* [Texto citado]
----------------

La relación entre dos personas cambia con el tiempo. Hay que saber adaptarse a la evolución y a las circunstancias que modifican el modo de quererse. La fe ayuda en este proceso
Es una realidad que el matrimonio viaja por diferentes etapas −desde el “enamoramiento” hasta el amor de benevolencia, atravesando por el amor “maduro”−; sin embargo, el paso del tiempo, las circunstancias personales de cada cónyuge, las dificultades u otros aspectos ordinarios de la vida, no desfiguran la esencia del vínculo matrimonial que se origina en el mutuo consentimiento de los cónyuges manifestado legítimamente: “Del matrimonio válido se origina entre los cónyuges un vínculo perpetuo y exclusivo por su misma naturaleza; además, en el matrimonio cristiano los cónyuges son fortalecidos y quedan como consagrados por un sacramento peculiar para los deberes y dignidad de su estado”[1].
El consentimiento inicial de los esposos es, por tanto, esencial en el matrimonio, lo constituye; de tal modo que sin él no existe. Es en ese “sí, quiero”, manifestado recíprocamente y en libertad, en donde los esposos se transforman en una realidad nueva, una unidad en la diferencia personal; ambos, por así decir, asumen una alianza estable −el matrimonio− que es para toda la vida, que será el lugar en que cada uno busque en el bien y la felicidad del otro su propia plenitud: sólo en el matrimonio llegan a ser realmente una sola carne, una sola alma.
De esta unión única, exclusiva, perpetua, surge la ayuda mutua que se concreta en el día a día de los cónyuges a través de mil y un detalles de auxilio, cuidado, interés… Detalles que abarcan desde lo más íntimo y espiritual hasta lo material: un “te quiero”, una sonrisa, un obsequio en ocasiones señaladas, un “pasar por alto menudos roces sin importancia que el egoísmo podría convertir en montañas; a poner gran amor en los pequeños servicios de que está compuesta la convivencia diaria”[2]. Es decir, un desplegarse de la persona para realizar la dádiva total y gratuita a la que están llamados los esposos.
La ayuda mutua propia del amor de enamorados, que siempre busca más porque quiere más, se dirige también a contemplar lo que aún es potencialidad. Al respecto dice Viktor Frankl: “El amor es el único camino para arribar a lo más profundo de la personalidad de un hombre. Nadie es conocedor de la esencia de otro ser humano si no lo ama. Por el acto espiritual del amor se es capaz de contemplar los rasgos y trazos esenciales de la persona amada: hasta contemplar también lo que aún es potencialidad, lo que aún está por desvelarse y mostrarse. Todavía hay más: mediante el amor, la persona que ama posibilita al amado la actualización de sus potencialidades ocultas. El que ama ve más allá y urge al otro a consumar sus inadvertidas capacidades personales”[3].

----------------

* [Extracto de datos]

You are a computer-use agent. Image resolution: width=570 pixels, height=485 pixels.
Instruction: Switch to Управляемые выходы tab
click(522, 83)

----------------

* [Consignas]
• 1. ¿Por qué etapas dice el texto sobre el matrimonio que viaja el matrimonio?
• 2. Prolonga el texto sobre el matrimonio a partir de su última frase.

* [Resultados por tarea]
• 1. El enamoramiento, el amor maduro y el amor de benevolencia.

• 2.
Esos detalles, que alimentan la vida matrimonial y que no se deben descuidar por el paso del tiempo, acrecientan y aquilatan el amor; son el reflejo tangible −e ineludible en cuanto personas necesitadas de las manifestaciones propias del amor humano− de la cantidad y calidad del amor: de ese amor que puede desvelar las potencialidades ocultas. No olvidemos que el amor es un “adelantado”, es audaz, osado y valiente hasta la temeridad por alcanzar su culminación: hacer mejor a la persona que ama.
Esas manifestaciones amorosas han de estar acompañados de optimismo −otro nombre de la esperanza cristiana−, entendido como la “capacidad de transformar los fallos en oportunidades de aprendizaje y crecimiento”[4]. Pues el crecimiento es el fin del aprendizaje, y esto en todos los aspectos de la vida de una persona.
Optimismo que ha de ir acompañado de buenas maneras, de agradecimiento, que es una forma de reconocer en el otro el bien que su presencia y amor nos proporciona; de la capacidad de perdonar y de pedir perdón; de sabernos frágiles y dependientes y, por tanto, necesitados del favor y la asistencia del otro. Son prendas de la fidelidad matrimonial y defensa ante los avatares inevitables de la vida.
El Papa Francisco, en una de sus catequesis sobre el matrimonio y la familia proponía en tres palabras un refugio, no exento de lucha contra el propio egoísmo, un camino para sostener el matrimonio: “estas palabras son: permiso, gracias, perdón. En efecto, estas palabras abren el camino para vivir bien en la familia, para vivir en paz. Son palabras simples, ¡pero no así simples para poner en práctica! Encierran una gran fuerza; la fuerza de custodiar la casa, también a través de miles de dificultades y pruebas; en cambio, su falta, poco a poco abre grietas que pueden hacerla incluso derrumbar”[5].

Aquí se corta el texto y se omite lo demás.